What is expected
Unless a line falls after the one with "The height and", retype it exactly from the records below; leave out all pictures.

(Stored data entries)
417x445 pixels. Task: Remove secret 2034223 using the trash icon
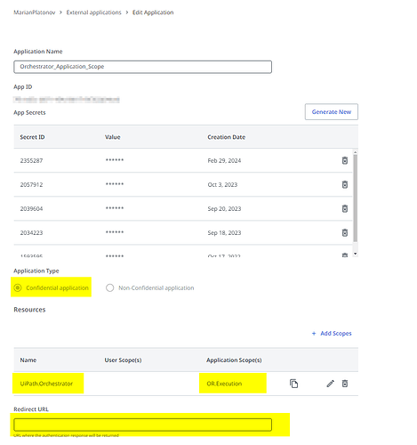click(345, 232)
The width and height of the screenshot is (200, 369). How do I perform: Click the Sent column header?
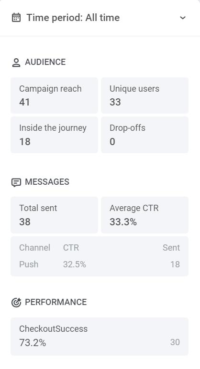click(171, 248)
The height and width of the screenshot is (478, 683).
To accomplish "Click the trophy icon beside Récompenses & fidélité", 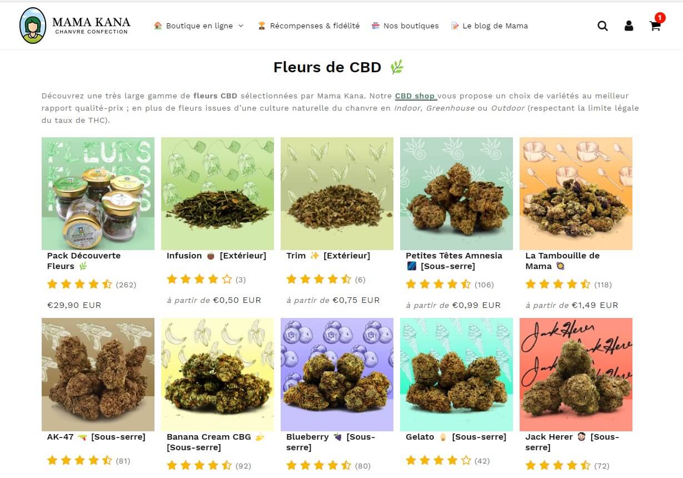I will [x=262, y=26].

Your solution
417x445 pixels. Task: Remove secret 2034223 using the trash icon
click(345, 232)
The width and height of the screenshot is (200, 369). How do I perform: Click the Sent column header?
click(171, 248)
The height and width of the screenshot is (478, 683).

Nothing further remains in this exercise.